[Note: for our one-stop-shop of Martini preparation info, check out our Classic Daiquiri post]
After I wrote the post on the Whiskey Sour, and having learned a bit more about the Sour family, I decided to dive into the Daiquiri. It’s a classic cocktail, of course, invented early in the 20th century. The Daiquiri is apparently the namesake of a beach and mine in Cuba where a mining engineer allegedly first mixed the concoction. The drink gained greatly in popularity during World War II, due to wartime policies that made whiskey supplies short and rum easy to obtain.
It is a simple cocktail to make. Squeeze a lime and pour some light rum, the lime juice, and simple syrup into a shaker filled with ice, and shake aggressively. Strain it into a very cold cocktail glass and garnish with a twist, wedge, half-moon, or circle of lime. The drink has a history of being served over ice, with shaved ice, or even as a frozen Daiquiri with crushed ice, so at a minimum there should be some ice chips floating on top.
I did some experimenting with ratios. Note that I used Bacardi throughout, and keep in mind that I have only recently acquired some taste for sour/citrus cocktails. The IBA recipe is 9:5:3:
- 1.5 oz light rum
- 0.83 oz lime juice
- 0.5 oz simple syrup
This is a great cocktail, surely sour but not painfully so. Of course, it’s annoying to make it this way because you have to measure somewhere between 3/4 oz and 1 oz on the lime juice. Thus, an easy way to adjust it is to go up to a full ounce if you like it more sour, or down to 3/4 if you like it less sour.

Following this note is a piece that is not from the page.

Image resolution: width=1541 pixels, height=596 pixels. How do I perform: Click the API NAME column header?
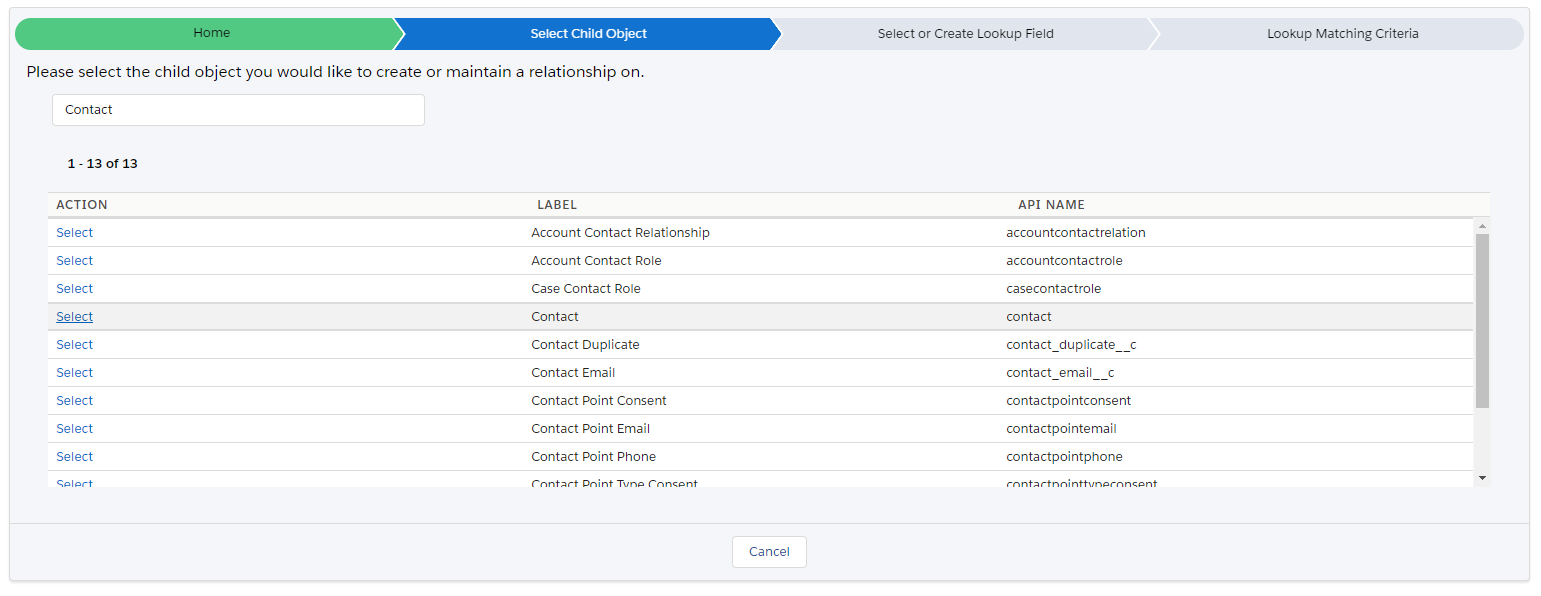[x=1051, y=205]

Next, I tried the famous David Embury Sour ratio of 8:2:1 (2 oz rum, 0.5 oz lime juice, 0.25 oz simple syrup). This drink was more subtle and interesting, though less refreshing. I’d recommend this in cooler weather; I definitely enjoyed it.

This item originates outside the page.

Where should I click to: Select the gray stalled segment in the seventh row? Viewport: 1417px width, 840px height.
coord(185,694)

Then I decided to go more to extremes. I mixed what we might call a Sweet Daiquiri, in an 8:2:2 ratio (i.e., more like our three ingredient cocktails). This drink went down easily, and naturally it is considerably less sour. It might be missing the point, though – a Daiquiri is supposed to be sour. Probably if you’re going to add that much sweetness, it’s worth switching to a sweet liqueur and inventing something altogether new.

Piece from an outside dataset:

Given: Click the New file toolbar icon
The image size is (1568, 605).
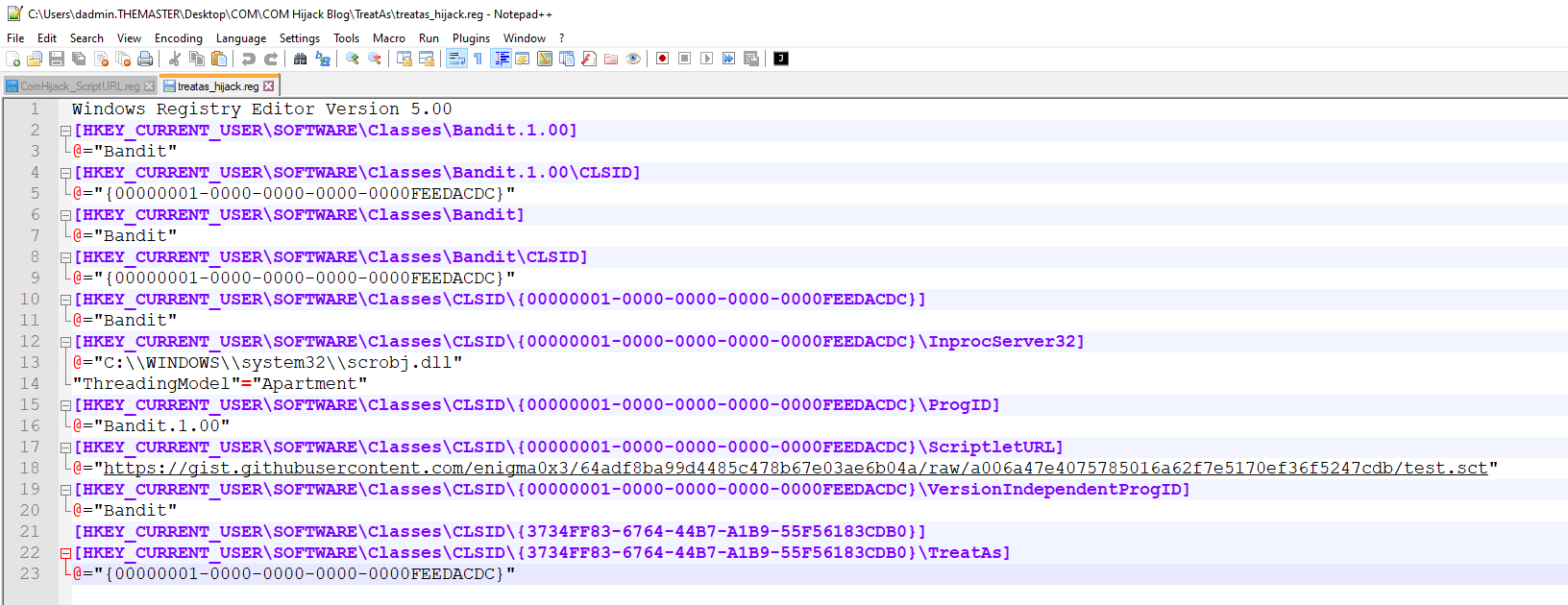Looking at the screenshot, I should coord(12,59).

Finally, I mixed the rum and lime juice in a 50/50 mixture. This was prodigiously tart and character-building. If you adore sour flavors and lime in particular, mix yourself one of these and shake it until it is very cold. But I can’t recommend it for a cocktail party – your guests will not be able to converse due to their concave cheeks.
Spring is here; for your first barbecue of the season, you would be well served to mix up a pitcher of Daiquiris before dinner.